Under the new FDA social media guidance, manufacturers would be responsible for monitoring their social media platforms for comments considered inaccurate, misleading or related to non approved or off label use.
They would also be liable when third party websites they have collaborated with publishes or do not filter articles, posts, ads or comments considered inaccurate, misleading or related to non approved or off label use.
All three major industry trade associations – the Pharmaceutical Research and Manufacturers of America (PhRMA), the Biotechnology Industry Organization (BIO) and the Advanced Medical Technology Association (AdvaMed) warn FDA of significant flaws in the agency’s proposed regulations on the use of social media.

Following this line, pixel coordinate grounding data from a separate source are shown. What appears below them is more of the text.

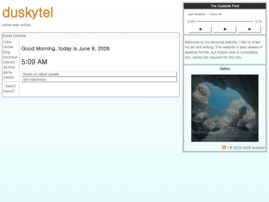This screenshot has width=269, height=202.
Task: Open the orange RSS feed icon
Action: click(x=224, y=147)
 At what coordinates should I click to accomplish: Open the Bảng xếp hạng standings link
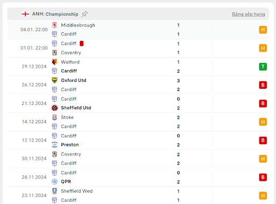tap(249, 14)
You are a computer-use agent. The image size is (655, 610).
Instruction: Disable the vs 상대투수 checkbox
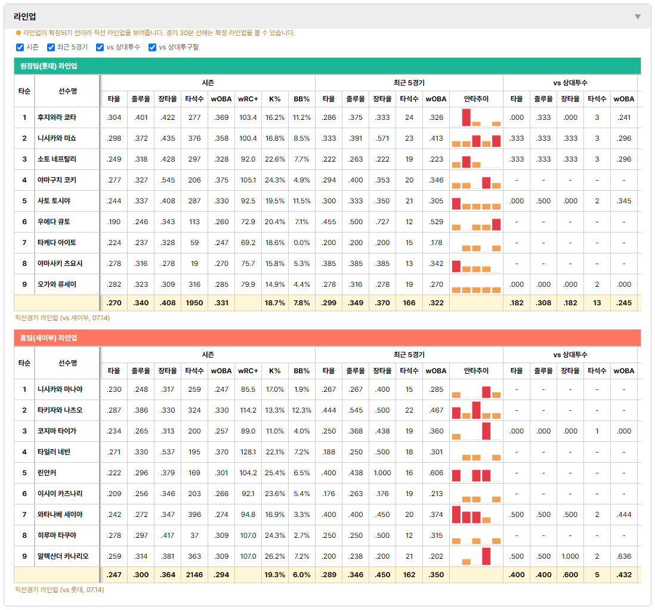click(x=100, y=47)
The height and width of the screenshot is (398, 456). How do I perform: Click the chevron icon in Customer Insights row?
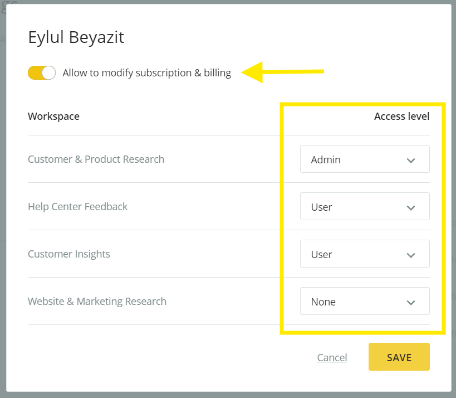click(411, 255)
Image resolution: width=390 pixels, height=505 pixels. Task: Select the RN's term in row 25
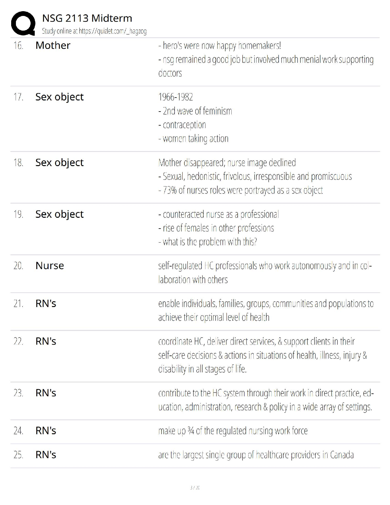[x=46, y=455]
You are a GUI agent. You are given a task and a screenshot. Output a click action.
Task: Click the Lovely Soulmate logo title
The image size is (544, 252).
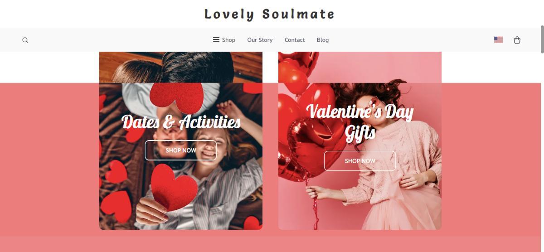(x=269, y=14)
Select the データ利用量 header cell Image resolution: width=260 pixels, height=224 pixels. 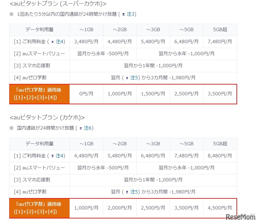(x=40, y=30)
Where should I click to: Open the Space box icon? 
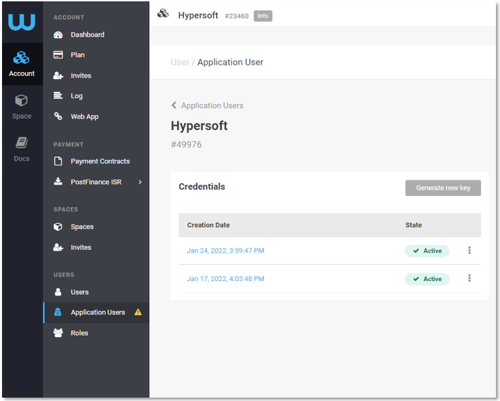click(x=22, y=101)
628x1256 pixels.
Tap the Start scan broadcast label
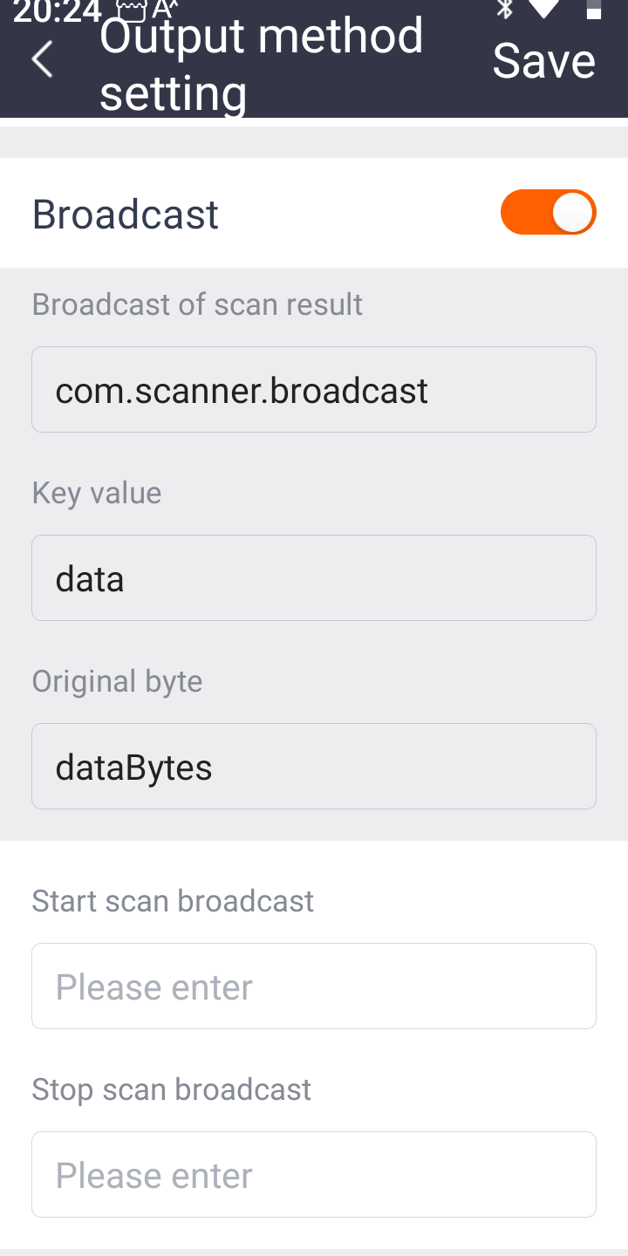click(x=173, y=901)
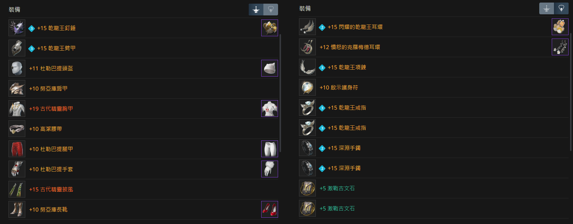
Task: Click the 努亞庫長靴 boots icon
Action: coord(17,209)
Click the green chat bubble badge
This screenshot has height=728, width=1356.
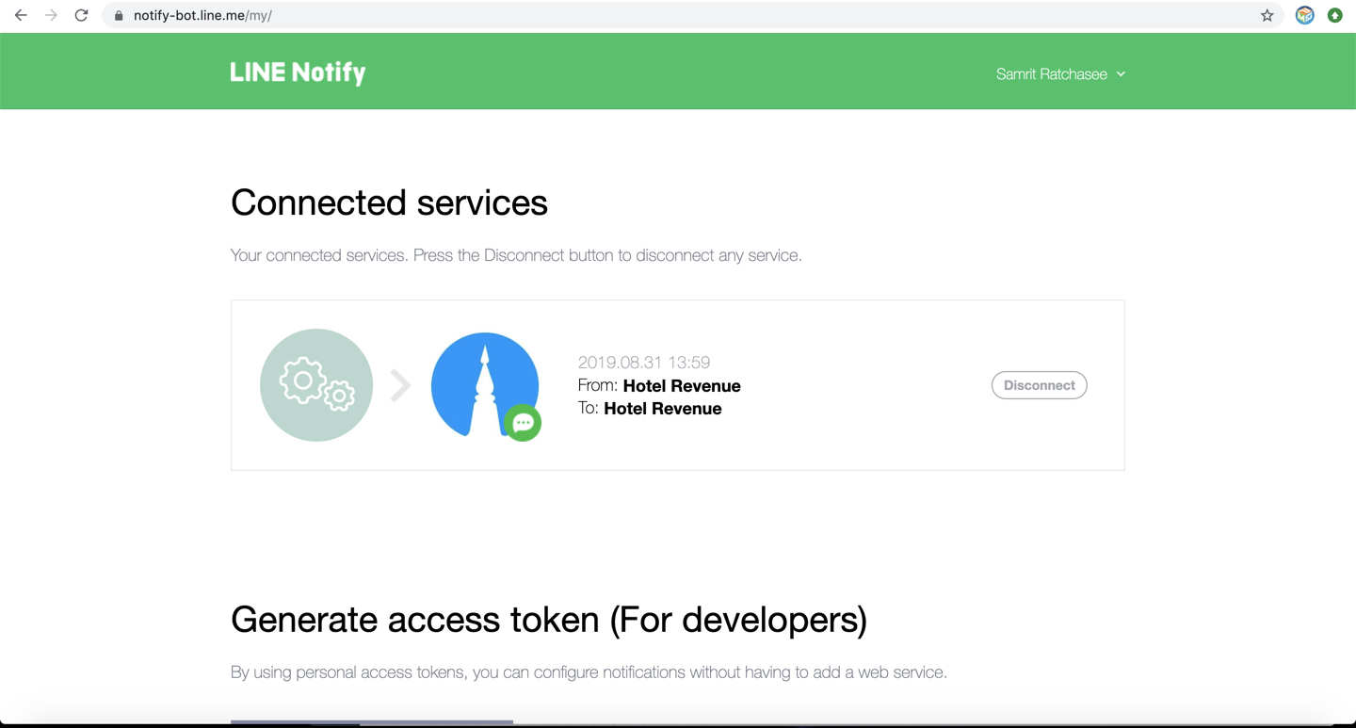pos(523,423)
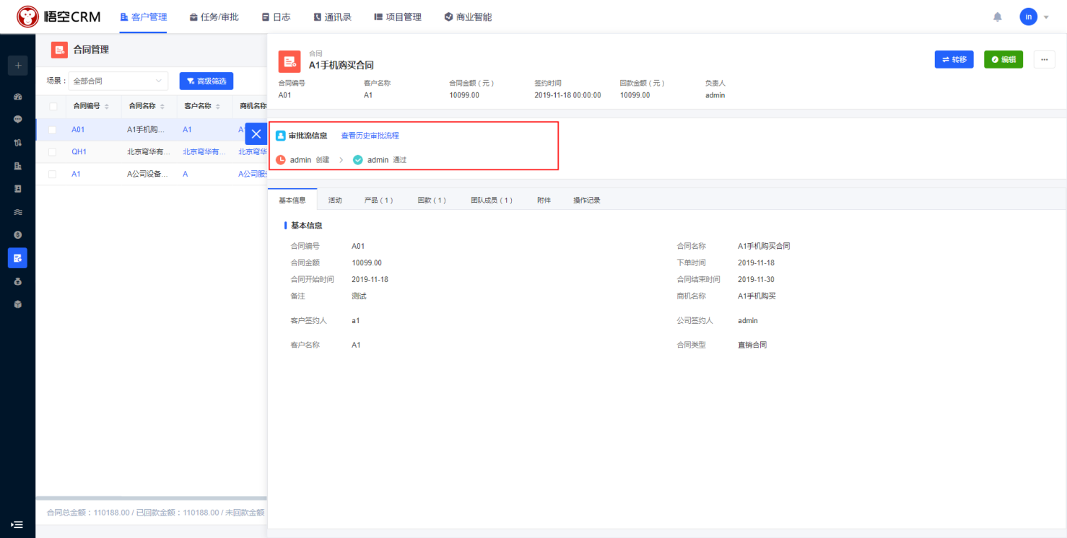Image resolution: width=1067 pixels, height=538 pixels.
Task: Open the 任务/审批 top menu
Action: coord(214,17)
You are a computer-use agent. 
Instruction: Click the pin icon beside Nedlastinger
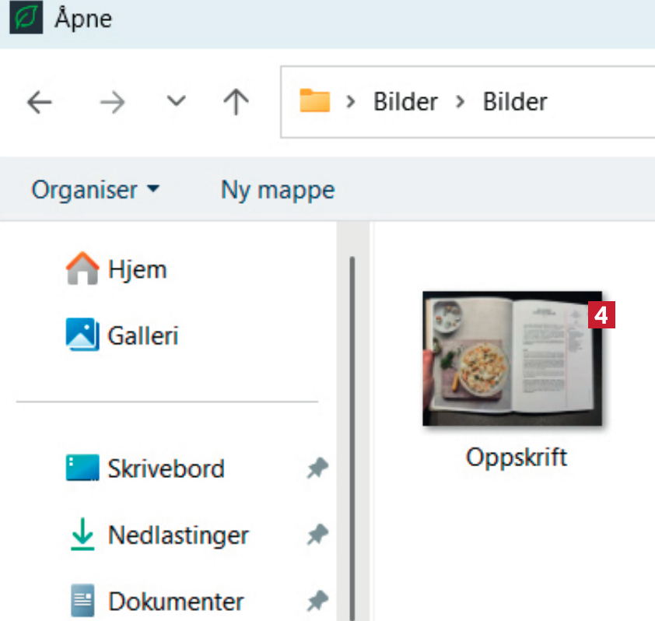pos(317,535)
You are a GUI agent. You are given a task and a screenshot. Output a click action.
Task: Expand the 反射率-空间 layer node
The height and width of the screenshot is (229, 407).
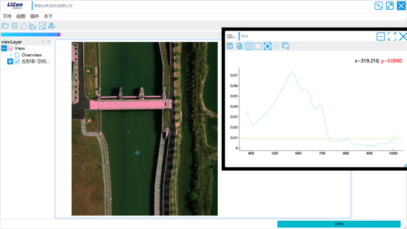point(10,61)
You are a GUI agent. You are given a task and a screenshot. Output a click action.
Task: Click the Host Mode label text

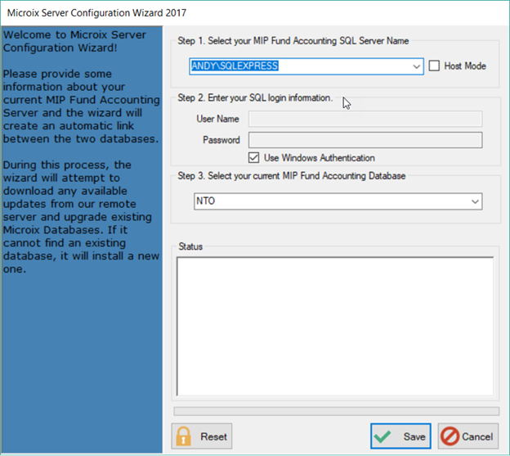pos(464,66)
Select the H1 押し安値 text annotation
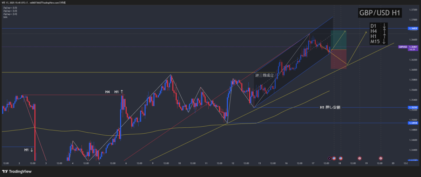421x177 pixels. coord(329,107)
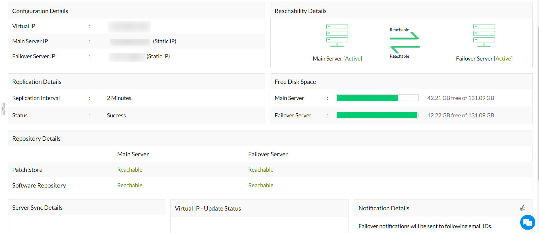Click the Failover Server rack icon
The width and height of the screenshot is (539, 233).
(484, 35)
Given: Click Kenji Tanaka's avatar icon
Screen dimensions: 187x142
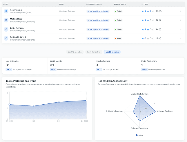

Their contention being that information and comments published online by third party comes under the first amendment and they should not have to monitor, correct or remove them even if they are misleading
The first amendment argument has been widely used to justify misleading information in non regulated industries but in the healthcare industry, misleading information, even by third party can have wide ranging consequences on the health of patients, raise false hope and create undue pressure by ill patients on doctors.
The other, untold part of the story is that social media is a cheap and effective way to do product testing and product development. In this case, comments could provide insights into off label use and help manufacturers identify or isolate trends leading to new use for their products and could help them save millions of dollars in development and research cost.
The second contentious part of the proposed regulation relates to “Social Media Platforms with Character Space Limitations”, also called micro blogging platforms ( aka platforms like Twitter) where the limited number of characters does not allow for adequate disclosures within the post.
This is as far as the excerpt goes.